Sus amigos íntimos y sus familiares la llaman Pili. Hoy vive en el barrio obrero (venido a menos) de Villaverde, en Madrid. Creo que posiblemente vive los años más felices de su vida.

Gonzalo viste ropa elegante, incluso cuando está en su casa, donde me recibe en compañía de sus hijos, niño y niña, de dos y cinco años de edad. Creo que trabaja en el sector bancario, o tal vez es abogado o técnico de Hacienda, o quizás es ingeniero para alguna empresa puntera del sector. Gonzalo, no me cabe duda, es una buena persona, tan buen marido y padre como se puede ser, tan amable en el trato como amistoso con sus vecinos. Trata de hacer las cosas lo mejor que sabe y puede, y estoy seguro de que es un tipo capaz y competente. Tiene una concepción del mundo y de la vida muy conservadora. Vive su vida sin hacer mal a nadie, y de acuerdo a viejas tradiciones (religión católica y unos preceptos morales, que poco tienen que ver conmigo) según las cuales ordena su vida.
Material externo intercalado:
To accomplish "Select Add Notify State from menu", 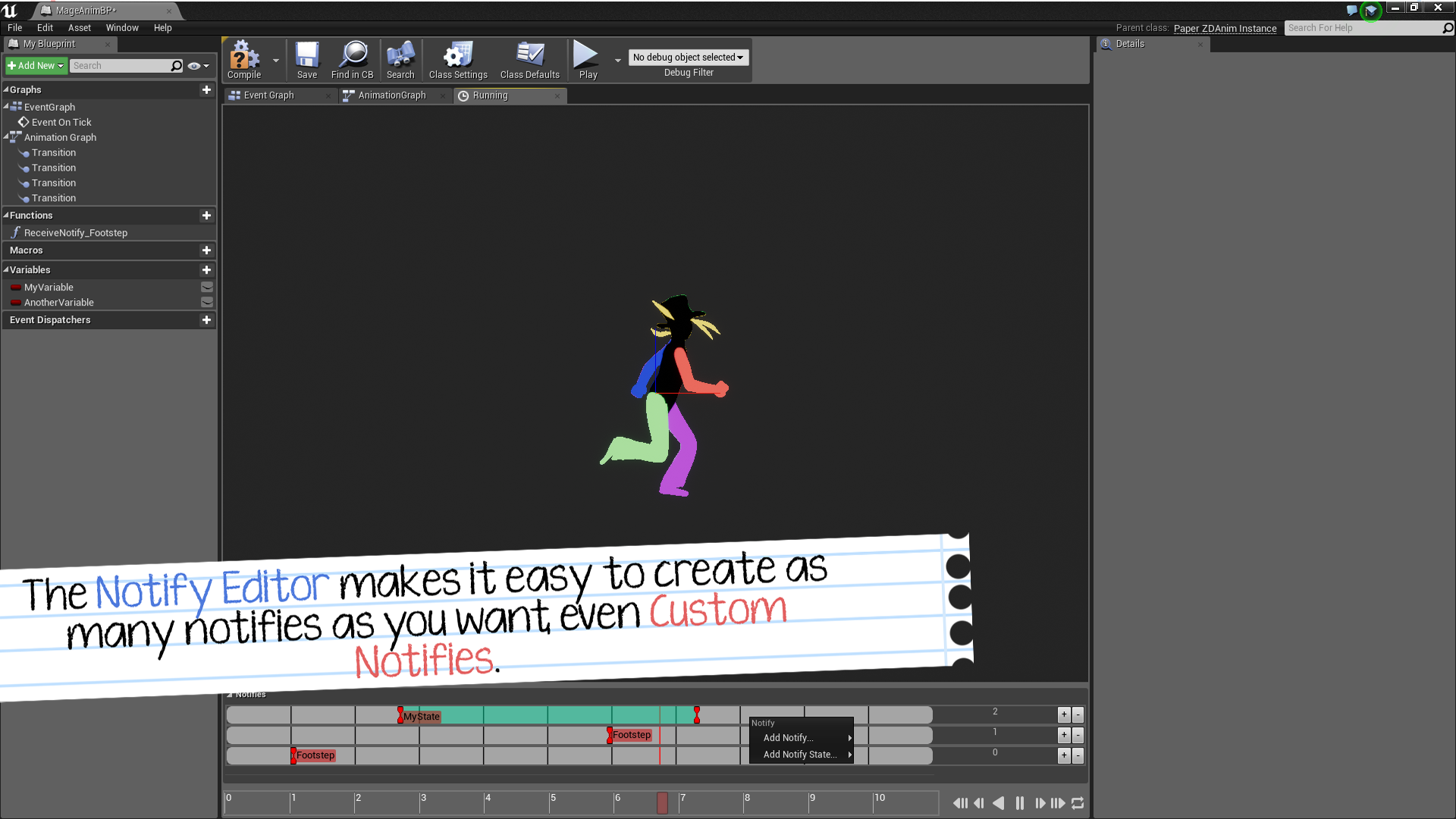I will pos(799,754).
Probablemente cree que la ley es igual para todos, cosa que, a mi juicio, puede ser formalmente (y sólo formalmente) cierta, pero que encubre el hecho de que esa ley es un instrumento de poder (¿quién tiene, después de todo, derecho a comprar y vender fuerza de trabajo?, ¿quién tiene, efectivamente, acceso a privilegios sociales y quién vive en la parte estrecha del embudo?). Probablemente cree que una sociedad debe mantener un orden, ante lo cual yo podría mostrarle que ese orden al que él alude es tan sólo el orden que conviene a cierta estructura económica (el capitalismo) y a ciertas relaciones sociales (la propiedad privada de los medios de producción, sobre la que se articula todo nuestro sistema económico, social y político). Probablemente cree que las empresas tienen el papel social de producir riqueza y distribuirla, creando empleo y comerciando con esa riqueza creada, cosa que sería fácilmente desmontable si atendemos a quién crea la riqueza con su trabajo y quién se beneficia de esa riqueza sin haber participado, no obstante, de su producción. Pero no hay modo. No le digo ninguna de estas cosas, sé que no tengo manera alguna de convencerle.
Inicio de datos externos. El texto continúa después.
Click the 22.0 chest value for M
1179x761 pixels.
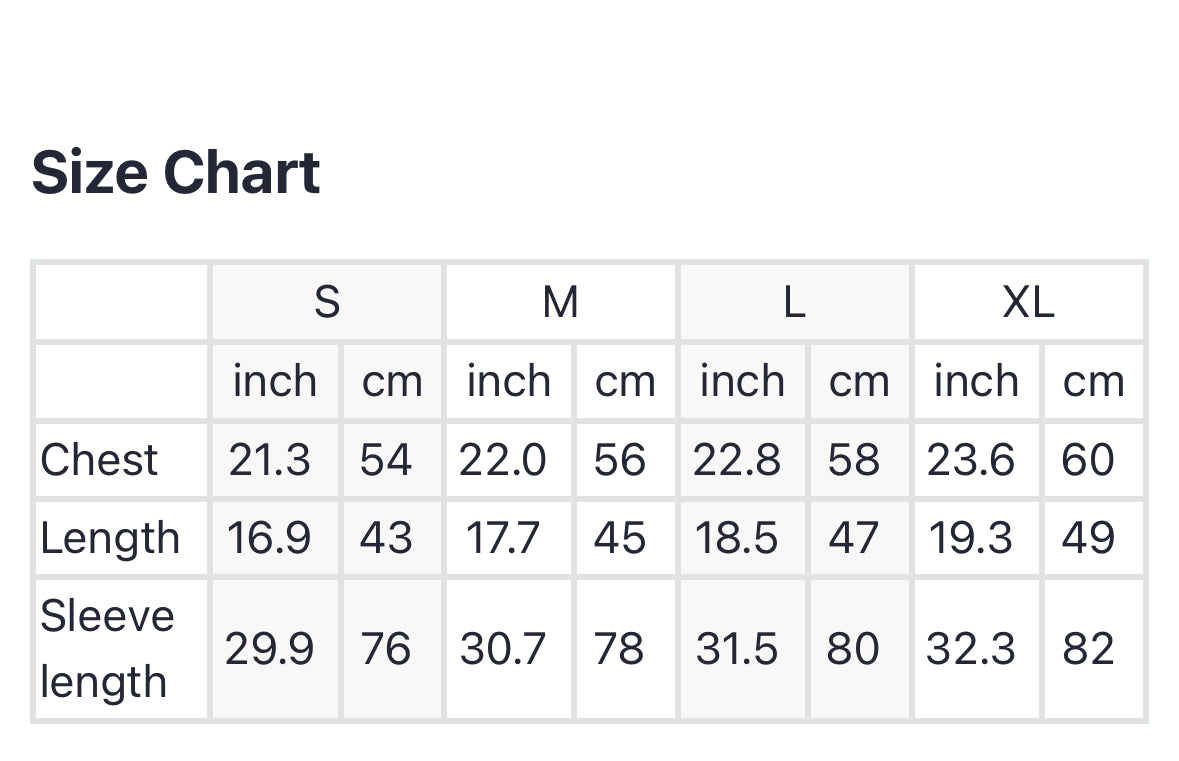(x=503, y=460)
Acepto de buen grado su invitación a tomar un café en su casa. Me abstengo de fumar un cigarrillo con el café, ya que sé que en su familia no son fumadores. Conversamos sobre temas dispares. Su familia, su juventud en Salamanca, intercambiamos anécdotas universitarias de tiempos que nos son, ahora, tan lejanos. Media hora después, me despido afectuosamente, agradeciéndole la agradable charla y el café y la acogedora estancia en su hogar.